What AI or SERM are you running with your cycle? Nolva is good for gyno. Do you have Nolva on hand?

Letro is very strong. I would only use it at last resort...


----------



## XYZ (Jul 12, 2011)

Peyot said:


> For acne:
> 
> Run vitamin B5, also known as Pantothenic Acid at 2000mgs (2g) day to start. This should help. If you need to bump to 3g, do so. 5g is about the highest you would want to run. Start with 2 and work your way up if you need it.
> 
> ...


 
He already has gyno, you think letro is too strong for that?


----------



## SloppyJ (Jul 12, 2011)

Letro might shrink that big water head he has. At least I assume it's a water head from the dosages he was running. Problem is no telling if it's from the deca or the 8g of cyp he was running.


----------



## Peyot (Jul 12, 2011)

I think he should take you up on your offer to help him run Letro.

While I am not questioning him regarding his "gyno," if he says he has it, he probably does.

That being said, I have seen plenty of members state they have "gyno," when it is in fact something akin to sensitive nipples on cycle. Only upon discussing their symptomology with them can this be ascertained, so perhaps the OP will give us some more information.

I was writing as you were, so when I posted I saw your Post. I was going to post saying that he should take your advice.


----------



## SloppyJ (Jul 12, 2011)

With the 1.5g of cyp per week and no mention of an AI. I'd be willing to bet it's legit gyno


----------



## OldSchoolLifter (Jul 12, 2011)

CT said:


> Well, your post was very helpful.



I know!!  But seriously CT, Its hard to take a post like that seriously, when he is Yelling at everyone, and his dosages were insane, 

We dont know the cycle length, and if he was taking that much Test, and Dbol, why wasn't their any mention of an AI, as well as caber to combat progesterone based sides?.

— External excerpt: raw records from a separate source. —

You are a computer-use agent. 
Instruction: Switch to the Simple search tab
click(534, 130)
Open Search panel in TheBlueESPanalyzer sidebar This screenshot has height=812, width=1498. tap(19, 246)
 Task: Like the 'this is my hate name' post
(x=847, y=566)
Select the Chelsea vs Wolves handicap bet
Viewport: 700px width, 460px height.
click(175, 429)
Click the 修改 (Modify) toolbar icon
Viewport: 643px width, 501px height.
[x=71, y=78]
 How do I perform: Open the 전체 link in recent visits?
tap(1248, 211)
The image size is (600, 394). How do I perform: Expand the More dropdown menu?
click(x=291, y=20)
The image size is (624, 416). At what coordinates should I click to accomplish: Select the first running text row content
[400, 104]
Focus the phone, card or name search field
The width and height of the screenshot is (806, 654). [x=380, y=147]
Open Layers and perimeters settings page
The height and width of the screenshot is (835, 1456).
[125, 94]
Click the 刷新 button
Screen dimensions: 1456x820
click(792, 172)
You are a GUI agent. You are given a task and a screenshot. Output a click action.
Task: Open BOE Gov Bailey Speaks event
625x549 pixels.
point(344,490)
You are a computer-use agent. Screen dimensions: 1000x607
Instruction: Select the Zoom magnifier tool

If he has gyno, He needs to start Nolva, and adex, and discontinue his ridiculous cycle. then his acne will subside naturally as his test levels and E2 levels decline.


----------



## Peyot (Jul 12, 2011)

Interesting to see members running strong compounds without running proper support/ancillaries on hand.


----------



## Bubba Gump (Jul 12, 2011)

What the hell is an ai!!!!!!!!!!!!!!


----------



## james-27 (Jul 12, 2011)

> THE CYCLE I RAN WAS "500 MG  DECA WK"   "1500 MG TEST C WK" AND 100 MG DBOL DAY



Wow! them are some crazy high dosages. I bet you swelled up like a balloon. I didnt see anything abt his PCT either? How many cycles up have under your belt?


----------



## OldSchoolLifter (Jul 12, 2011)

Bubba Gump said:


> What the hell is an ai!!!!!!!!!!!!!!




See My point is made...


----------



## Peyot (Jul 12, 2011)

*A Little Research?*

Bubba Gump,

No disrespect intended - did you do _any_ research into what you would need to run a successful AAS cycle?

It certainly apprears that you did very little. Certainly not enough.

Again, in all due respect, it looks as if you don't know what you're doing.


----------



## VictorZ06 (Jul 12, 2011)

Bubba Gump said:


> What the hell is an ai!!!!!!!!!!!!!!



Now we know why, next step is to get rid of it properly.  Read below (not my writing)....


_Default Gyno reduction protocol_
written by *C-bino and Nark*

I am posting this thread to help answer all of the questions regarding gyno prevention and reversal, the use of letrozole and other anti-e***8217;s. I will go over everything in very simple easy to understand language. Also we are talking about estrogen gyno here, not progesterone (but using letro will stop progesterone related problems as well since it inhibits all estrogen anyways). Progesterone gyno will be enlargement of your nipple area, the actual aereola, not a lump under it.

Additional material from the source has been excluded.